According to the Guardian, a survey of divorce lawyers showed that largest number of divorces–27%–were caused by the vague and depressing “growing apart.” Infidelity, which had come out on top every year since the survey started in 2003, trailed at 25%. It’s a modest gap, but one a number of experts are seeking to explain. Louisa Plumb, head of the accounting firm that ran the survey, says,

We are seeing an increasing number of ‘celebrities’ putting up with alleged affairs in their marriage or relationship –- with Abbey Clancy staying with Peter Crouch, and Cheryl Cole looking set to go back to Ashley. It may be that this is starting to have an effect on the behaviour of couples affected by extramarital affairs, with more marriages than before surviving a bout of infidelity.
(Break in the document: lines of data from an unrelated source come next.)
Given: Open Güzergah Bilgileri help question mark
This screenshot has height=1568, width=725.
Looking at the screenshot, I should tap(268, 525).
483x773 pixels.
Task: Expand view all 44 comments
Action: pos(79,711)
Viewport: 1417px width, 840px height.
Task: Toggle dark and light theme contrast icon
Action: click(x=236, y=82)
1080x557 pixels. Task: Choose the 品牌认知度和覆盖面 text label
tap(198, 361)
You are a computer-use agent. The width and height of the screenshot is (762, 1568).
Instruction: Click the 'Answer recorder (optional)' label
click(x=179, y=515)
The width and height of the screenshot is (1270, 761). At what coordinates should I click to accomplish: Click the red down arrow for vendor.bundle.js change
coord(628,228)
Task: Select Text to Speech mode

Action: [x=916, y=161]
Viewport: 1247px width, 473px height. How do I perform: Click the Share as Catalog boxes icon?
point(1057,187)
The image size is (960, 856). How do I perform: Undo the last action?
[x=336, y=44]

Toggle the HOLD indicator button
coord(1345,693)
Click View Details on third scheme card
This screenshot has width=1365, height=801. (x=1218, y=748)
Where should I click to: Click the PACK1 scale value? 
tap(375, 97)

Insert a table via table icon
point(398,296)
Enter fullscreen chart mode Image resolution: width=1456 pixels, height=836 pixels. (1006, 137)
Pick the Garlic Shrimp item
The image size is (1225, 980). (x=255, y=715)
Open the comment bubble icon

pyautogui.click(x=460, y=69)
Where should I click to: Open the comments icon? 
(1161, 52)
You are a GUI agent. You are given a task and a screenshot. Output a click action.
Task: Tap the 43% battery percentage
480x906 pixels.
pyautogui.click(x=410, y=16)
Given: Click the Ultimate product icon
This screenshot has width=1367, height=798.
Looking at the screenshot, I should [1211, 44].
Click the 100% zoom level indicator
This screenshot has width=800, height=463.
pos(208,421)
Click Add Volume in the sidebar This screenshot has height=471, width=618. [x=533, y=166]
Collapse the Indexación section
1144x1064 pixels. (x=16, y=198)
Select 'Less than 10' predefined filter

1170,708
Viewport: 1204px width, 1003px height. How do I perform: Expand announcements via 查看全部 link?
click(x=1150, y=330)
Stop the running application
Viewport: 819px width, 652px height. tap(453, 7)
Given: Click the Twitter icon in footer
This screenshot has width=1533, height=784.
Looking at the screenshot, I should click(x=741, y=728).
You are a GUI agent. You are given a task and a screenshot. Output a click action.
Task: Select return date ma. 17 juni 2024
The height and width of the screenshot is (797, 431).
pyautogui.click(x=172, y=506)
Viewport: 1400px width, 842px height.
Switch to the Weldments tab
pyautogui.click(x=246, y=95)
However, family lawyer David Salter “dismissed the idea that footballers’ wives were behind any changes in couples’ behaviour,” and Christine Northam of the relationship-focused charity Relate offers a non-celebrity explanation:

While in the past an affair would have been the signal that all was not right in a relationship, now that is not necessarily the case. People are not necessarily having those affairs before they decide the spark has gone out of their relationship.

It’s hard to tell if the data actually signal a major change in British people’s attitudes toward marriage — to find out, it would help to talk to divorcing couples, not just their lawyers. That said, it’s certainly possible that tolerance for infidelity has grown over time, and that more couples see it as something they can work through. Whether from watching celebrities or talking to friends or therapists, people may be deciding that cheating isn’t the worst thing that can happen to their relationship. It may seem less fearsome than growing apart, which the Guardian also renders, with even greater finality, as “falling out of love.”

Extramarital Affairs No Longer Leading Reason For Divorce In UK [Guardian]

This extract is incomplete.